- _WHAT IS EXPECTED_
Lay out the rows from the start through the line containing "[x=138, y=87]" as a two-column CSV with the headers text and answer, one line for each answered item. Put each value in a single quoted field, replace line breaks with spaces, and omit the pictures.

Recorded data:
· · · ·

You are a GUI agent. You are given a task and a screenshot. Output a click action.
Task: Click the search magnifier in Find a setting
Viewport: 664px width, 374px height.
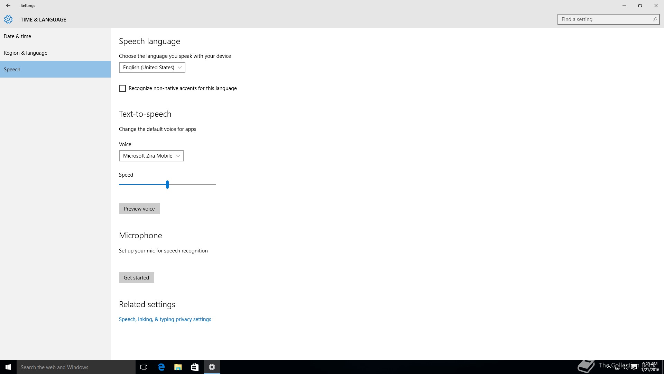tap(655, 19)
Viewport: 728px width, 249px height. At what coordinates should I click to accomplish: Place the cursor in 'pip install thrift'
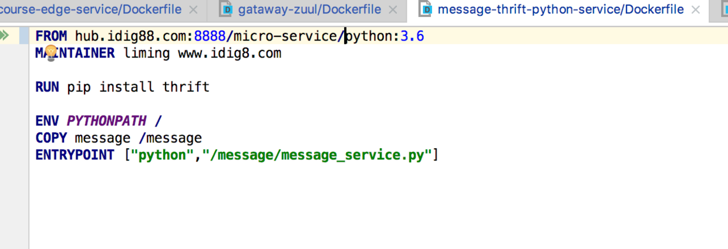[x=138, y=87]
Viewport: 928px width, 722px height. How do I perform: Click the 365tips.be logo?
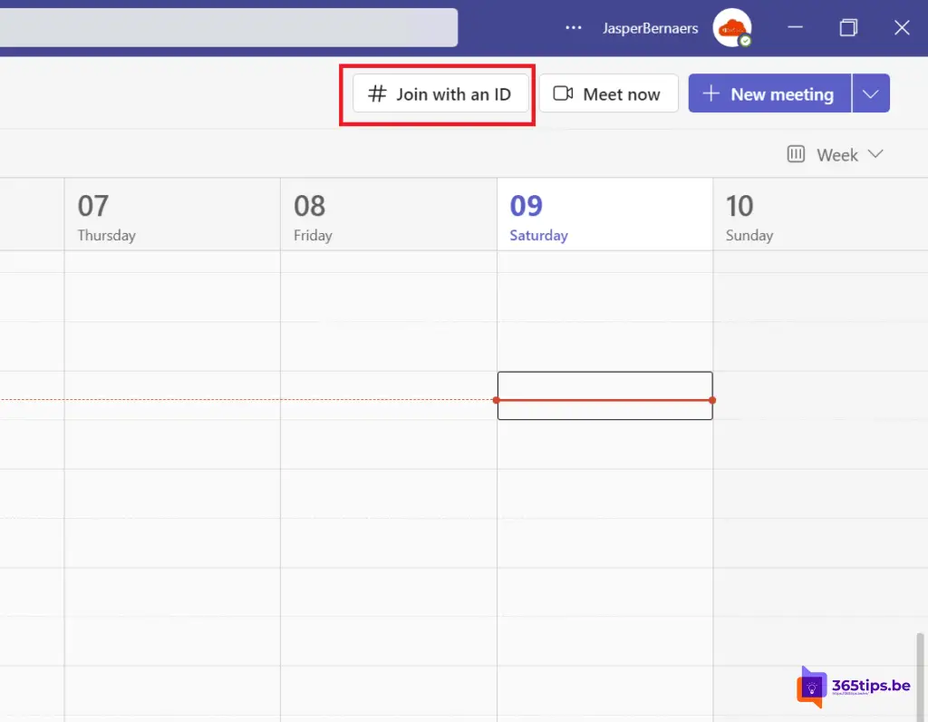tap(854, 687)
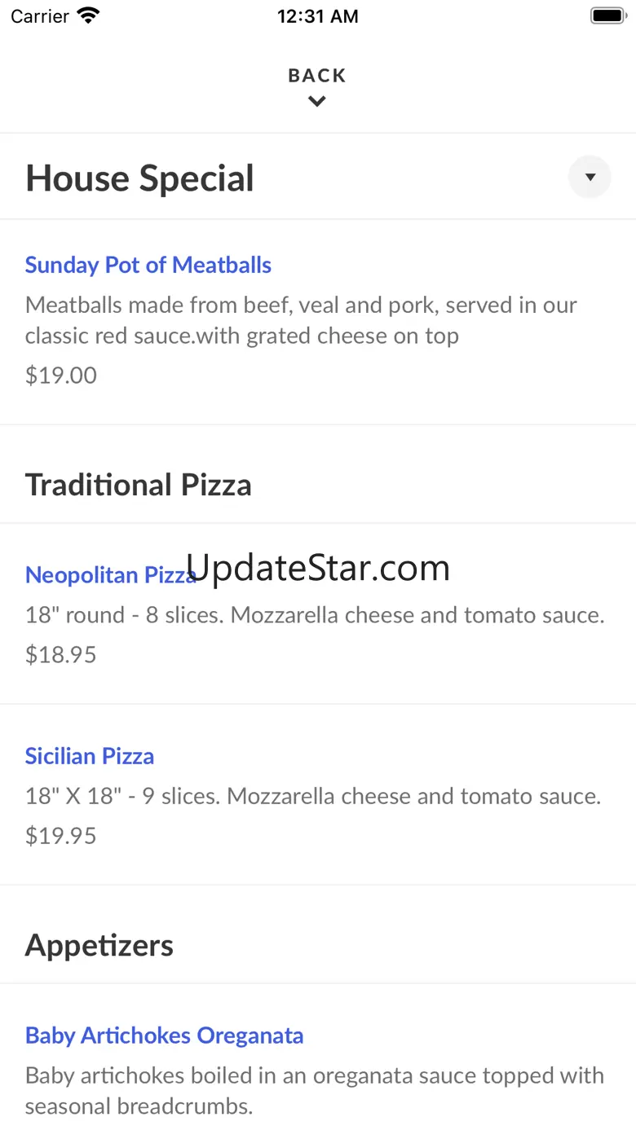
Task: Open the Sunday Pot of Meatballs item
Action: coord(148,265)
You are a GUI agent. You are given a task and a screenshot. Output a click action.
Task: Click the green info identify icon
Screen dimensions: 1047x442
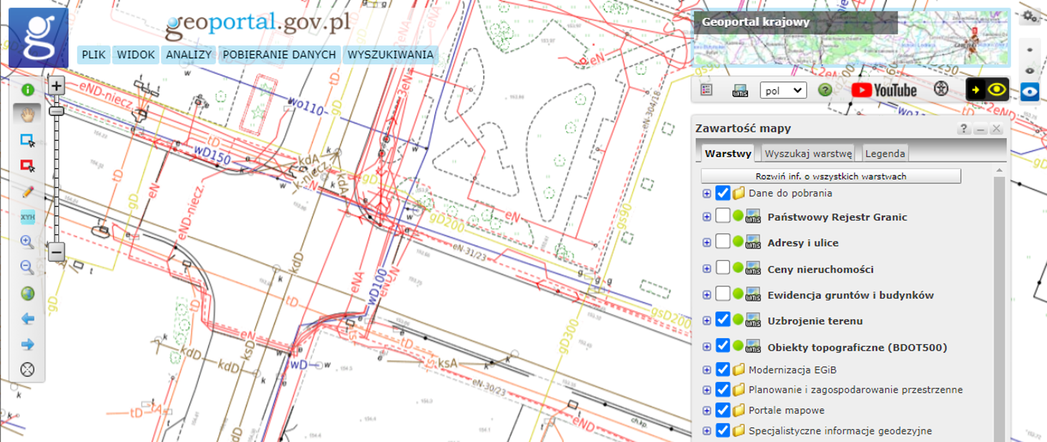click(27, 90)
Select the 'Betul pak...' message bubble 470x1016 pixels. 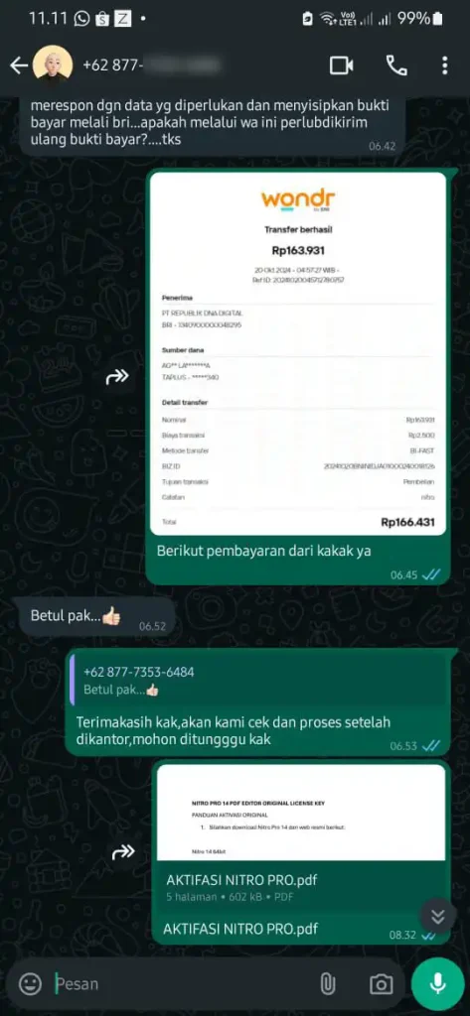point(97,617)

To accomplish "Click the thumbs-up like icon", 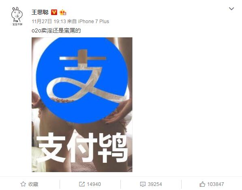I will pos(202,184).

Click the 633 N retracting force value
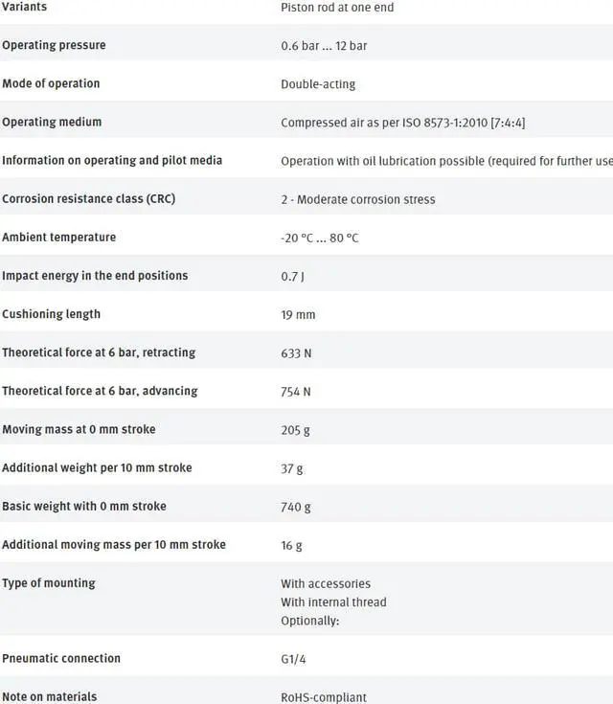(296, 352)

· · · ·

- _FINAL RESULT_
text,answer
"You are a GUI agent. You are given a task and a screenshot. Output a click action. Task: Click the search magnifier in Find a setting Viewport: 664px width, 374px height.","tap(655, 19)"
"Viewport: 728px width, 249px height. At what coordinates should I click to accomplish: Place the cursor in 'pip install thrift'","[x=138, y=87]"